Baixa oferta de tilápia no campo provoca alta de preços para o consumidor

16 mai 2026 às 12:19

Os preços da tilápia seguem em trajetória de alta durante o mês de abril, impulsionados pela baixa oferta do peixe no mercado brasileiro. Embora o movimento de alta continue, pesquisadores indicam que o avanço ocorre com menor intensidade em comparação ao mês anterior, refletindo um cenário de ajuste entre a produção limitada e as variações na procura.


A sustentação dos valores atuais deve-se, primordialmente, à oferta restrita na ponta da produção rurais. Por outro lado, a demanda apresentou comportamentos distintos: enquanto os frigoríficos reduziram o ritmo de compras, as feiras livres mantêm a procura aquecida, com os consumidores buscando, preferencialmente, peixes mais pesados.

Dinâmica de mercado e exportações


De acordo com dados do Centro de Estudos Avançados em Economia Aplicada (Cepea), o arrefecimento da demanda por parte da indústria processadora em abril impediu uma valorização ainda mais agressiva da tilápia. No entanto, o mercado interno de varejo direto, como o das feiras, segue absorvendo a produção disponível, garantindo liquidez ao produtor que dispõe de lotes prontos para o abate.


No front externo, o cenário é de retração. Os embarques de tilápia e seus produtos secundários registraram queda em abril, tanto em volume total quanto em faturamento. Os Estados Unidos permanecem como o principal destino da proteína brasileira, embora as compras norte-americanas tenham sido inferiores às registradas no mesmo período do ano passado.


Desafios na piscicultura


O setor de piscicultura enfrenta o desafio de equilibrar os custos de produção com a capacidade de absorção do mercado consumidor. A tilápia é a principal espécie cultivada no Brasil, e a entressafra — ciclo que compreende o intervalo entre as grandes colheitas ou períodos de menor crescimento biológico do animal — costuma influenciar diretamente a disponibilidade do produto nas gôndolas.

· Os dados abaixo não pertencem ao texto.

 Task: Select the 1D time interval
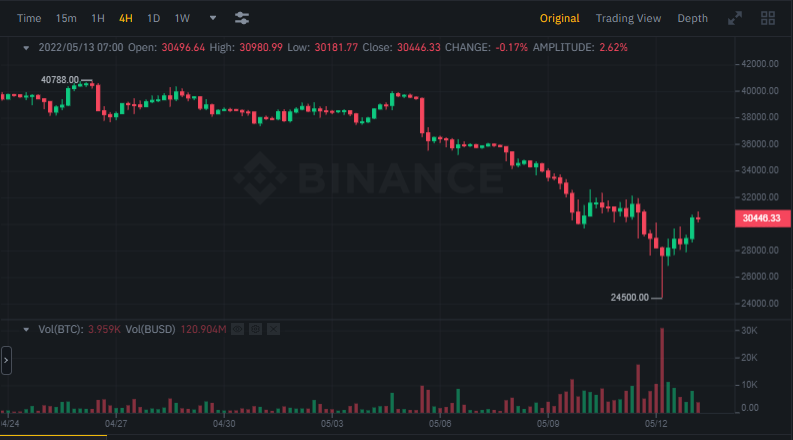click(x=153, y=18)
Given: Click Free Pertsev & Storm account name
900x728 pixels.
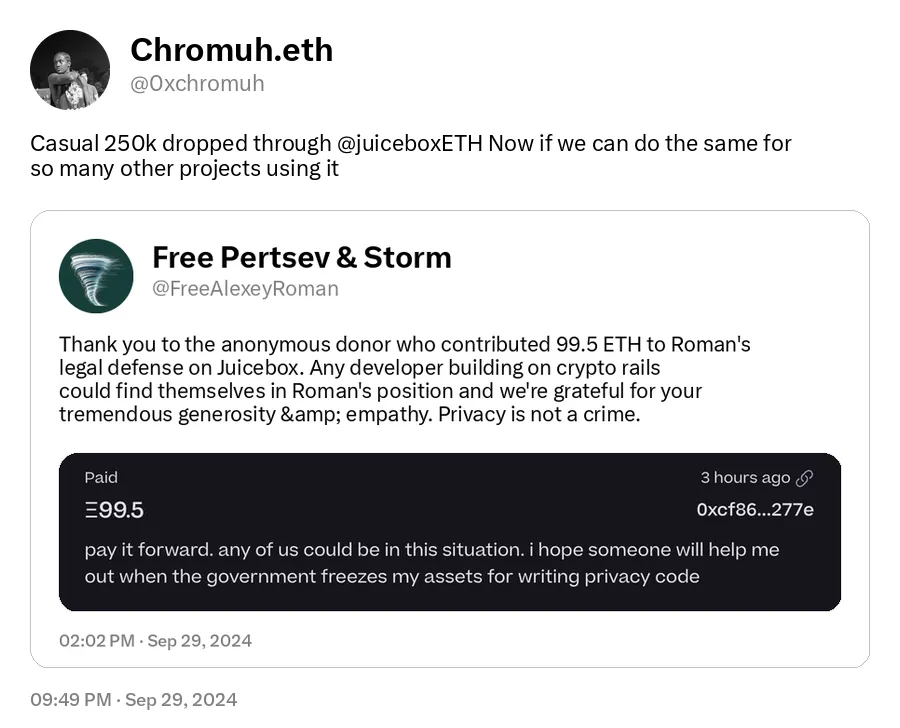Looking at the screenshot, I should coord(302,257).
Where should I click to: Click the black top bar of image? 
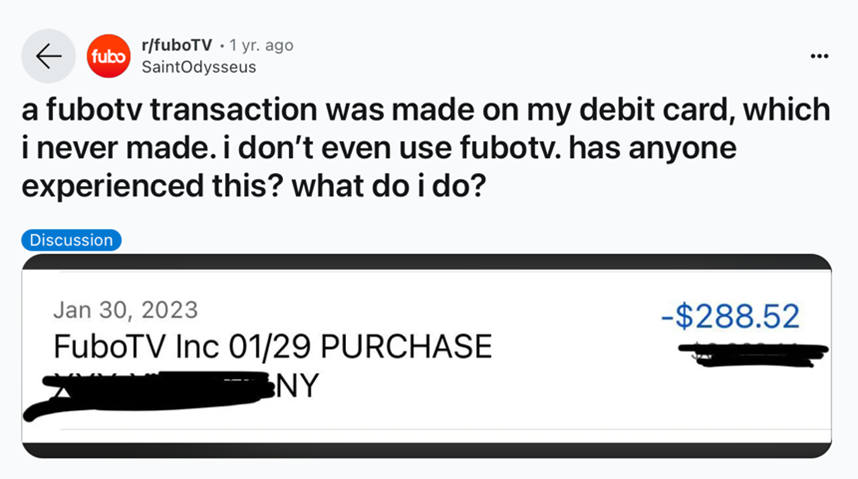(x=427, y=262)
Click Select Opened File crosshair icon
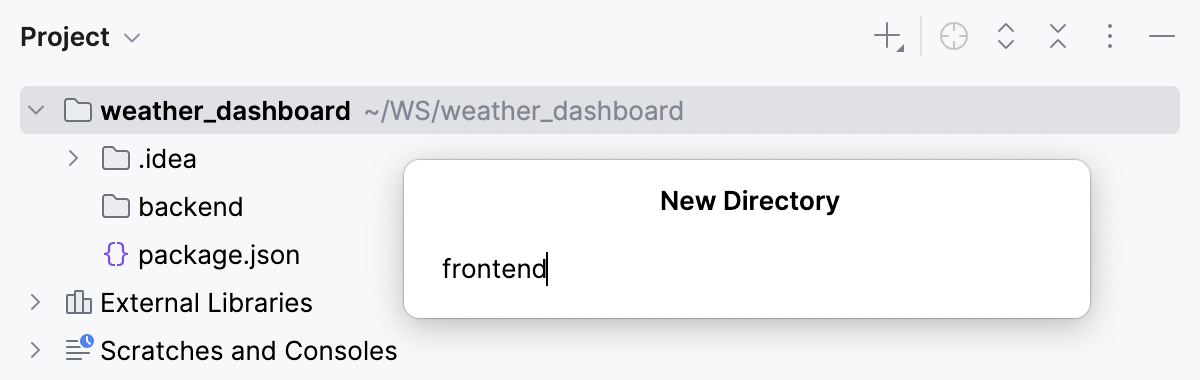Screen dimensions: 1200x380 point(954,38)
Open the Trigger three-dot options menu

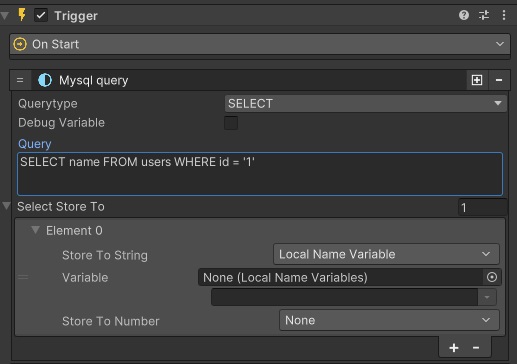504,15
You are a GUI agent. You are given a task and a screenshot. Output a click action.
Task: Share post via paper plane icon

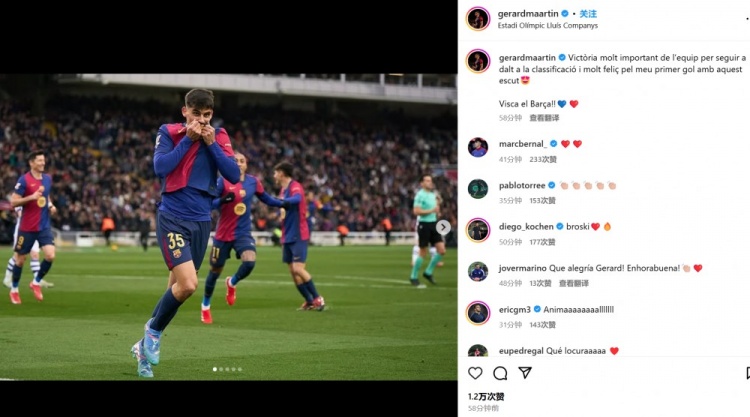(x=525, y=373)
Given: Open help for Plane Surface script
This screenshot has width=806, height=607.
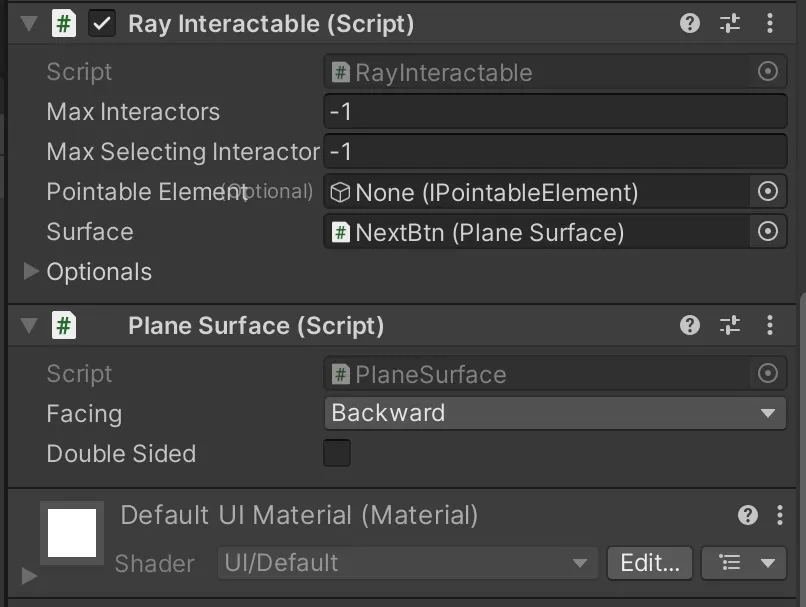Looking at the screenshot, I should click(x=690, y=325).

Especialistas do setor ressaltam que a manutenção dos preços em níveis elevados é uma resposta direta à escassez de lotes de peixes maiores. Para o consumidor final, o impacto é sentido diretamente no bolso, uma vez que a menor oferta no campo pressiona os preços em toda a cadeia logística até chegar às feiras e supermercados.


A expectativa para os próximos meses depende da recuperação do volume de produção e da retomada do fôlego nas exportações, essenciais para equilibrar a balança comercial do agronegócio brasileiro no segmento de pescados.